Excerpted records section start

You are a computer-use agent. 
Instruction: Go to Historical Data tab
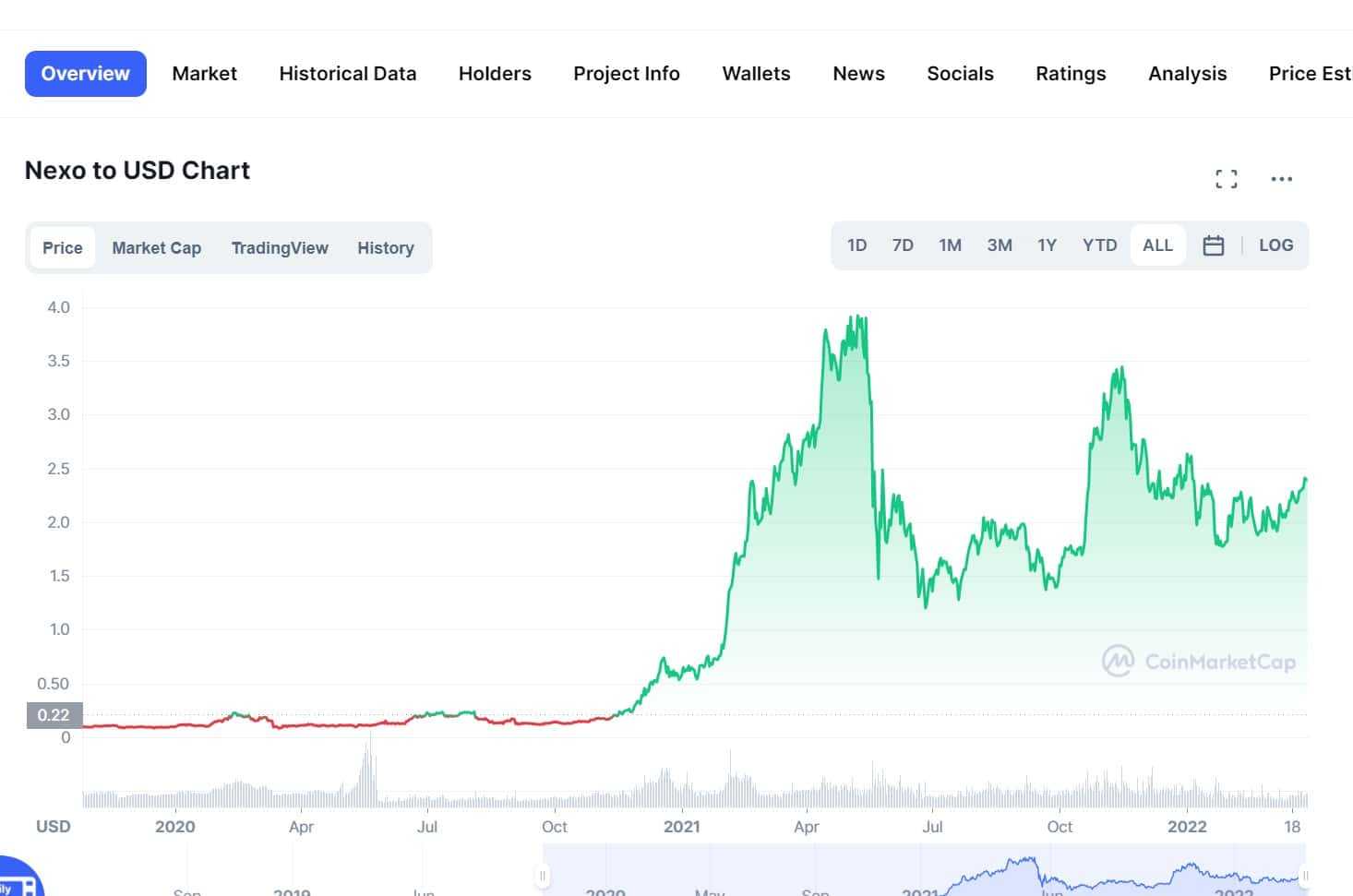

Excerpted records section end
Excerpted records section start

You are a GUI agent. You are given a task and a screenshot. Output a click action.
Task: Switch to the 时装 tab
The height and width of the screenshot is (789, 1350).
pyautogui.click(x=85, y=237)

Excerpted records section end
Excerpted records section start

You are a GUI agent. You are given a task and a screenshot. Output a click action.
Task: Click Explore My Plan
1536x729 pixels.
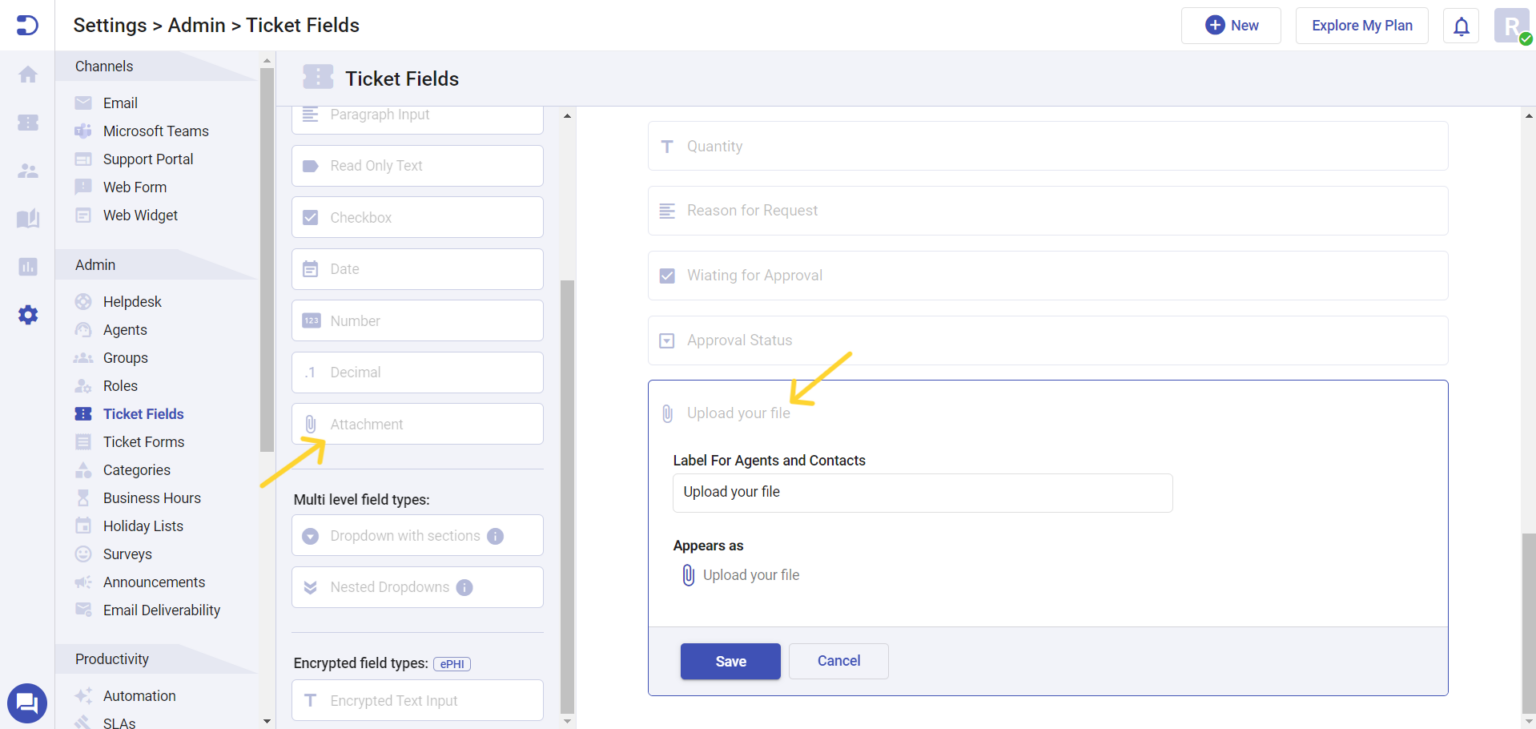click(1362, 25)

Excerpted records section end

● Goal of the exercise: The range runs from the line with "You are a computer-use agent." up to and including the line with "Instruction: Go to Historical Data tab" in the listing above; please write out exactly those lines and nothing more.

● Written solution:
You are a computer-use agent. 
Instruction: Go to Historical Data tab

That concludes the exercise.